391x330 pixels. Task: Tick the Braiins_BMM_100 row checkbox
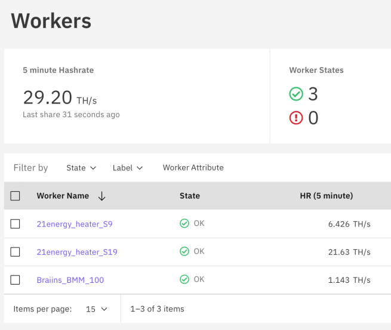click(16, 280)
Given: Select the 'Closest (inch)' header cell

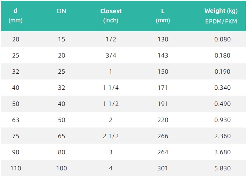Looking at the screenshot, I should click(x=111, y=16).
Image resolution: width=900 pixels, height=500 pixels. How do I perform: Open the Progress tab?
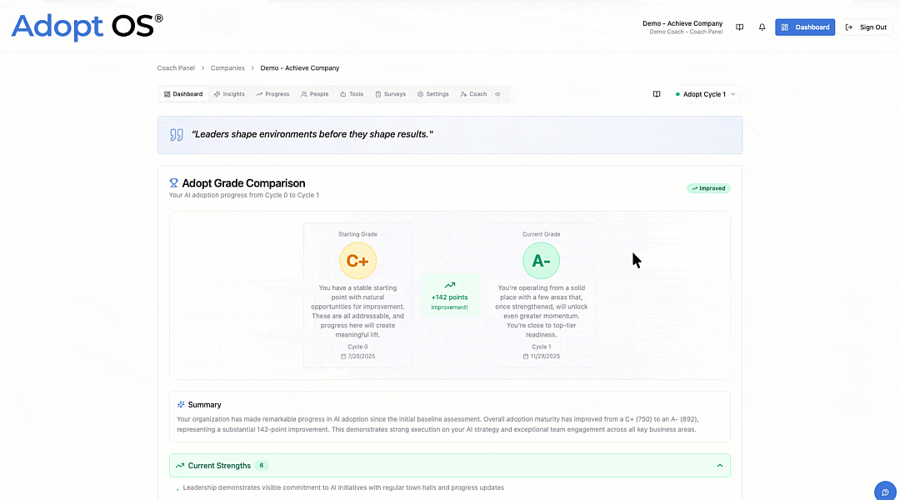273,94
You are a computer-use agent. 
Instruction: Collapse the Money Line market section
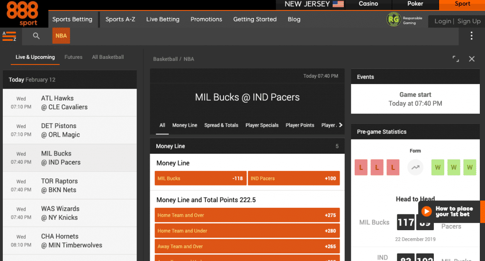tap(247, 146)
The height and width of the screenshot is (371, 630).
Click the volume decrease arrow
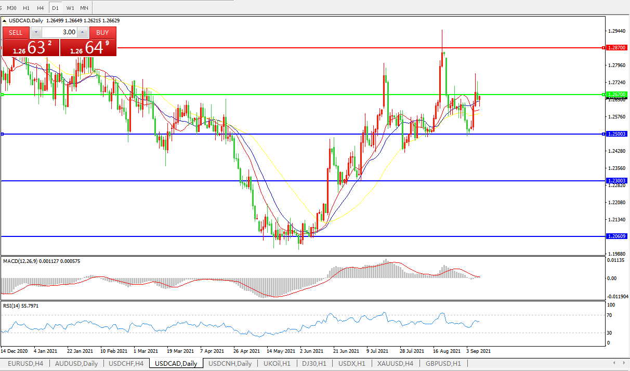pyautogui.click(x=36, y=32)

□ □ □

**Goal of the exercise:** Transcribe each of the records above precisely, with no pictures in the copy.

**Exercise solution:**
391x330 pixels. Task: Tick the Braiins_BMM_100 row checkbox
click(16, 280)
Given: Select the 'Closest (inch)' header cell

Looking at the screenshot, I should click(x=111, y=16).
Image resolution: width=900 pixels, height=500 pixels. How do I perform: Open the Progress tab?
273,94
You are a computer-use agent. 
Instruction: Collapse the Money Line market section
tap(247, 146)
The height and width of the screenshot is (371, 630).
Click the volume decrease arrow
pyautogui.click(x=36, y=32)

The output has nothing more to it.